*TEXTO EXTRAÍDO:*
_ _ _ _ _

La Milla Cuadrada puede dividirse en dos partes. La oriental tiene un carácter casi exclusivamente financiero. En la occidental, que incluye la catedral de Saint Paul, la banca creció acompañada por otros dos negocios: los bufetes de abogados —de los que aún quedan muchos— y los periódicos —de los que ya no queda ninguno.

La estación de Liverpool Street es la genuina puerta oriental de la City, el umbral que cruza cada mañana la mayor parte de los 300.000 soldados que defienden las fronteras virtuales del imperio: el ejecutivo que reside en un suburbio elegante, la secretaria que alquila un cuchitril muy al sur del río o el mozo que vive con sus padres en una barriada del East End.

_ _ _ _ _

*ACCIONES REQUERIDAS:*
#1 Extrae del texto sobre la City el fragmento literal que comienza con "La Milla Cuadrada" y sigue hasta "del East End.".
#2 Según el texto sobre la City, ¿qué dos negocios crecieron junto con la banca en la parte occidental de la Milla Cuadrada?

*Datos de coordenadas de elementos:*
_ _ _ _ _

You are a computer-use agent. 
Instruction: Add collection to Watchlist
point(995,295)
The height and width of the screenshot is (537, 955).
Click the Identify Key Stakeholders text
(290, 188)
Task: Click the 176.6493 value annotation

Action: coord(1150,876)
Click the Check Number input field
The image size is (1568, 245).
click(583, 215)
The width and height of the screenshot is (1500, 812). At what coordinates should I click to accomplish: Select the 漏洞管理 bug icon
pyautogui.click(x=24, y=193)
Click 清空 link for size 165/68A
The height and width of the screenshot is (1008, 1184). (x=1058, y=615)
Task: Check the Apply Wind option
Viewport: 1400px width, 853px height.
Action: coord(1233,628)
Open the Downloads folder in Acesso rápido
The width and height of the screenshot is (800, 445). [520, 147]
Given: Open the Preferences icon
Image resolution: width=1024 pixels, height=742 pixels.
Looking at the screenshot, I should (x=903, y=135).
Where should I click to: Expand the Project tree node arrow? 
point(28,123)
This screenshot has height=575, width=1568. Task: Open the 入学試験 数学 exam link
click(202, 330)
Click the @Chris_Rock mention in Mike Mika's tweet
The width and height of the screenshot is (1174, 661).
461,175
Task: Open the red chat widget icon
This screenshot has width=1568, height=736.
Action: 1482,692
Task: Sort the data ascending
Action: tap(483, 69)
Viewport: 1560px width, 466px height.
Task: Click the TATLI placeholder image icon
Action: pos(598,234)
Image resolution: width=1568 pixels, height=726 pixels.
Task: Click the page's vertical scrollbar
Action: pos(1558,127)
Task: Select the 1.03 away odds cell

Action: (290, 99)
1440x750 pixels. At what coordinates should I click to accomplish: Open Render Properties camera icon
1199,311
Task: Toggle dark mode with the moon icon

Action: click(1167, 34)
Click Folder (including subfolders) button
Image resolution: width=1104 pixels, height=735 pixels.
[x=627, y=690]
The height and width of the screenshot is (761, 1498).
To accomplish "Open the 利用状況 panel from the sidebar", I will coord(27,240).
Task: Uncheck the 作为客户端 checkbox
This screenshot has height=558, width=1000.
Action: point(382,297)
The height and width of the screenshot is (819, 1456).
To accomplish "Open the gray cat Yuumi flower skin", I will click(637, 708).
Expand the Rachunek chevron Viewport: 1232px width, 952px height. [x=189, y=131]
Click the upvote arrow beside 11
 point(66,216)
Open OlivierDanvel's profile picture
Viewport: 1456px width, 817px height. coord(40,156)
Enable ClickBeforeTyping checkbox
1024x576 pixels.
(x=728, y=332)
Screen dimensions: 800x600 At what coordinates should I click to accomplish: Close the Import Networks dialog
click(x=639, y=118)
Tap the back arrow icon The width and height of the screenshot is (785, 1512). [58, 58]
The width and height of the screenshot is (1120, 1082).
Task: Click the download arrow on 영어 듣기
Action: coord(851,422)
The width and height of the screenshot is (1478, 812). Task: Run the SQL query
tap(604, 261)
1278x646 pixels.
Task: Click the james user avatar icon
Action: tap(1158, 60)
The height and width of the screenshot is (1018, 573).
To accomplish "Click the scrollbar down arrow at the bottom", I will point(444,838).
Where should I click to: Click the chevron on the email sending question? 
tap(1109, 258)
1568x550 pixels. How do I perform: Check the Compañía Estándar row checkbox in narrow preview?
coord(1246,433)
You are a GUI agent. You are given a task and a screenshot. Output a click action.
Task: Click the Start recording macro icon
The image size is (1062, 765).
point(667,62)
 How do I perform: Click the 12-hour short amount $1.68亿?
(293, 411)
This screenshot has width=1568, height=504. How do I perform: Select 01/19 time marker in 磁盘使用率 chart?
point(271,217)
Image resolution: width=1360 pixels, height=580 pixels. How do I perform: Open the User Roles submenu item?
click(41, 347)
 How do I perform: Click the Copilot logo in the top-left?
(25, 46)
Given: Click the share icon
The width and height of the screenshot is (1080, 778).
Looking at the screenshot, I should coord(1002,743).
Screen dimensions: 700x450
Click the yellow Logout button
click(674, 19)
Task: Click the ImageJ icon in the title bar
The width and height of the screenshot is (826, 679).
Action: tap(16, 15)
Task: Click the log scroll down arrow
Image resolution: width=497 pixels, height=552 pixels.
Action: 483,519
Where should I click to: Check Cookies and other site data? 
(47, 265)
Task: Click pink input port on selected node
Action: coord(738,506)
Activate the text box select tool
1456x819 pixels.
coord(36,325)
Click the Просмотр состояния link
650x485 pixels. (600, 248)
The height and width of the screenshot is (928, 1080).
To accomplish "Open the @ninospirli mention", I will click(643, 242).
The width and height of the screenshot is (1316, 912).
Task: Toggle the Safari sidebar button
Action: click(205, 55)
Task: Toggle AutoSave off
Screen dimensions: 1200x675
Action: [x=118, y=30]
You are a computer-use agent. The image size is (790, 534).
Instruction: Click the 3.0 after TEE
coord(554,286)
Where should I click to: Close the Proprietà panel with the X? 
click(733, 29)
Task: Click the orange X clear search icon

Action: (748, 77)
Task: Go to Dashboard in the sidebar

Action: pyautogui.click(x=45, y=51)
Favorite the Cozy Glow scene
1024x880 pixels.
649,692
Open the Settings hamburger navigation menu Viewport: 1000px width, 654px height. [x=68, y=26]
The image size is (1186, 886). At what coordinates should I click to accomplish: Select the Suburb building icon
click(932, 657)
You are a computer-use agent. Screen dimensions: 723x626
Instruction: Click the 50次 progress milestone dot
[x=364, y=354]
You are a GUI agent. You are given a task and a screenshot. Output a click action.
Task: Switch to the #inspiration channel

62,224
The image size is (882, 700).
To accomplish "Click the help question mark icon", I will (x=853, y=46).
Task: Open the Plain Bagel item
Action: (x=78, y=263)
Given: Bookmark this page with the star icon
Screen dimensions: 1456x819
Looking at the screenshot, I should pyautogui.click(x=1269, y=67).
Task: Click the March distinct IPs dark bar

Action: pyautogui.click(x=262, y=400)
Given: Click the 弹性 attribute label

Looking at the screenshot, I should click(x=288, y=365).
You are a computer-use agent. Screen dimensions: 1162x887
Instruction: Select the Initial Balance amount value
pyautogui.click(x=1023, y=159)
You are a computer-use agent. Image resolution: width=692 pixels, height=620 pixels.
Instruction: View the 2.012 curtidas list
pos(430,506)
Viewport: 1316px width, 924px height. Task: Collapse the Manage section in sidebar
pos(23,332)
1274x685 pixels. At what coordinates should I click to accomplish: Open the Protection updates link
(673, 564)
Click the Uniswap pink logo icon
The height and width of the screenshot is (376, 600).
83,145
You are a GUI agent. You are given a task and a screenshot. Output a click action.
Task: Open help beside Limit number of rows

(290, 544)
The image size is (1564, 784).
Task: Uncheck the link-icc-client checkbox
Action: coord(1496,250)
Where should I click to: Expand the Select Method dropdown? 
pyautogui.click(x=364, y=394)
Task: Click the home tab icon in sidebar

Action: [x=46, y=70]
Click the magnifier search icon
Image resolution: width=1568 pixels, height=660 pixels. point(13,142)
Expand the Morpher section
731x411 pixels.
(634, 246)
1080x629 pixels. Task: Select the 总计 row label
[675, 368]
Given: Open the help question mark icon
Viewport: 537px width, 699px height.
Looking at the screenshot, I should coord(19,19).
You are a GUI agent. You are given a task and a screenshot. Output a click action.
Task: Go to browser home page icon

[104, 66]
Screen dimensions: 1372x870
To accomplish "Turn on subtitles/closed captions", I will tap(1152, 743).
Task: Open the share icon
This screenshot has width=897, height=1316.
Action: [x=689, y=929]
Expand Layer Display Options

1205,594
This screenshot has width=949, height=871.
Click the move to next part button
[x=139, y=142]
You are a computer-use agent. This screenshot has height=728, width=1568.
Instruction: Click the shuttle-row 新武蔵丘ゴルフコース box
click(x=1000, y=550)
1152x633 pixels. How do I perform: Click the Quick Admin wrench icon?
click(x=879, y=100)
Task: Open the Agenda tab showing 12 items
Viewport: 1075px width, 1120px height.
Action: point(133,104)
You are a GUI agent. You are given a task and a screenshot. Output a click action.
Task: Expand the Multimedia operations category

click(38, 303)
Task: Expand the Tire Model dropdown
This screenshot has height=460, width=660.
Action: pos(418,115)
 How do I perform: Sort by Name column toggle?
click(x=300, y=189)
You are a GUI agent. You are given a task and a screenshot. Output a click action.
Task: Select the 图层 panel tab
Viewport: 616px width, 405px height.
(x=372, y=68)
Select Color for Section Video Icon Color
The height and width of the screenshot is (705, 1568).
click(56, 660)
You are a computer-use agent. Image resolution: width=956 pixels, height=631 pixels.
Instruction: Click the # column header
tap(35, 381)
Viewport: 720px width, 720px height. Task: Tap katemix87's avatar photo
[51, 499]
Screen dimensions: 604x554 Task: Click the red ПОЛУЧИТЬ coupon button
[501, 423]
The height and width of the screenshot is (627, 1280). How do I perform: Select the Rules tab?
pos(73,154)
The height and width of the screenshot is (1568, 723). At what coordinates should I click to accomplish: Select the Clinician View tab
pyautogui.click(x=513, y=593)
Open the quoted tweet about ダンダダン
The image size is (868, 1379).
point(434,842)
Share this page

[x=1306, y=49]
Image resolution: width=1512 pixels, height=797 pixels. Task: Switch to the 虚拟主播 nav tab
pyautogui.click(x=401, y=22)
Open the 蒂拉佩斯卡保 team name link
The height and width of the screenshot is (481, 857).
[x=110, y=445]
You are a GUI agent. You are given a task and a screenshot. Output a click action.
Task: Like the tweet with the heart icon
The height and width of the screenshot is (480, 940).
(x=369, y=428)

_ _ _ _ _

*LISTA DE SOLUCIONES:*
#1
La Milla Cuadrada puede dividirse en dos partes. La oriental tiene un carácter casi exclusivamente financiero. En la occidental, que incluye la catedral de Saint Paul, la banca creció acompañada por otros dos negocios: los bufetes de abogados —de los que aún quedan muchos— y los periódicos —de los que ya no queda ninguno.

La estación de Liverpool Street es la genuina puerta oriental de la City, el umbral que cruza cada mañana la mayor parte de los 300.000 soldados que defienden las fronteras virtuales del imperio: el ejecutivo que reside en un suburbio elegante, la secretaria que alquila un cuchitril muy al sur del río o el mozo que vive con sus padres en una barriada del East End.

#2 Los bufetes de abogados y los periódicos.